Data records
════

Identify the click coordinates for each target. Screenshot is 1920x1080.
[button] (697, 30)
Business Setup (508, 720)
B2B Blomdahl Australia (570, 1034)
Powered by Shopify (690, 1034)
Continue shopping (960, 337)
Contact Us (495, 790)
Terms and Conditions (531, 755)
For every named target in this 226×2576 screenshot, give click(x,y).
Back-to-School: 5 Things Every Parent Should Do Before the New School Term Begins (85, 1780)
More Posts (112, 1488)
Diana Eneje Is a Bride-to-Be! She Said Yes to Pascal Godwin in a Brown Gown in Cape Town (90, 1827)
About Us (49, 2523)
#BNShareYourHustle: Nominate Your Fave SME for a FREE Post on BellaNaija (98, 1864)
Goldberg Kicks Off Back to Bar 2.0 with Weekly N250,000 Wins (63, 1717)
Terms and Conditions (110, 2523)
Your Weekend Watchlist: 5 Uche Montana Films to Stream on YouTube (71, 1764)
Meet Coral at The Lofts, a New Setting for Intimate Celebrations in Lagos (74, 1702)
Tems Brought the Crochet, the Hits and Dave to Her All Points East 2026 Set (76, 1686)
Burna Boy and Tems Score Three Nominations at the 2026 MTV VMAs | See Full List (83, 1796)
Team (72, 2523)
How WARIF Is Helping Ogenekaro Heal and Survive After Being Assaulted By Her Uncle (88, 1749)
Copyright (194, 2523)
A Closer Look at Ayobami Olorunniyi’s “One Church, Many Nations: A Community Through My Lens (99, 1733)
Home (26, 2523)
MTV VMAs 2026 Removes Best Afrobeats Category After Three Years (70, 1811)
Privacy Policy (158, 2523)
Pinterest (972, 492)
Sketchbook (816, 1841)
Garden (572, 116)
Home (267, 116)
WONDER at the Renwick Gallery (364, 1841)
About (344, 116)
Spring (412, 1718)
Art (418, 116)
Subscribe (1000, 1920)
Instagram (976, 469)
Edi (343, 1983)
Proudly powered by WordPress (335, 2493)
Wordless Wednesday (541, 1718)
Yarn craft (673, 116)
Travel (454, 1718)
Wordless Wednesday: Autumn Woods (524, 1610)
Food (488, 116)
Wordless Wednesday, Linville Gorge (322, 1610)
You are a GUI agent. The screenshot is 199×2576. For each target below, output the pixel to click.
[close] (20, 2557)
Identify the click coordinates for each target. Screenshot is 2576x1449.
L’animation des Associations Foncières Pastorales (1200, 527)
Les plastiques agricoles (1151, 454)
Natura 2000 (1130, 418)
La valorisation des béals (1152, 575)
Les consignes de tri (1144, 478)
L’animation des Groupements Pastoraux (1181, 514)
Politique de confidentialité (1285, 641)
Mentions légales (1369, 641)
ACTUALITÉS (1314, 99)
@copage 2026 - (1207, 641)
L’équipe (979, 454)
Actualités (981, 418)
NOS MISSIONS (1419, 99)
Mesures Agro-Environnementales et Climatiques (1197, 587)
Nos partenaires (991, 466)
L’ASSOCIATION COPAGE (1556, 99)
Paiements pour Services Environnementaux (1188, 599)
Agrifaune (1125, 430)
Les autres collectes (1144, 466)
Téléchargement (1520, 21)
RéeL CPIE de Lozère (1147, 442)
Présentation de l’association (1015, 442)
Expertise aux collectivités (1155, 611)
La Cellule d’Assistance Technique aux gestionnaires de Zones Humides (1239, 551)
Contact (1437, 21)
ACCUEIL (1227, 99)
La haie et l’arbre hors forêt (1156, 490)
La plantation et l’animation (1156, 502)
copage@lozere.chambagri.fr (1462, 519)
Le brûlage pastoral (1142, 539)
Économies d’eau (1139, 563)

════

# TASK OBJECTIVE
Copy every line of the data that carries the word "Three".

# SOLUTION FOR THIS TASK
Burna Boy and Tems Score Three Nominations at the 2026 MTV VMAs | See Full List (83, 1796)
MTV VMAs 2026 Removes Best Afrobeats Category After Three Years (70, 1811)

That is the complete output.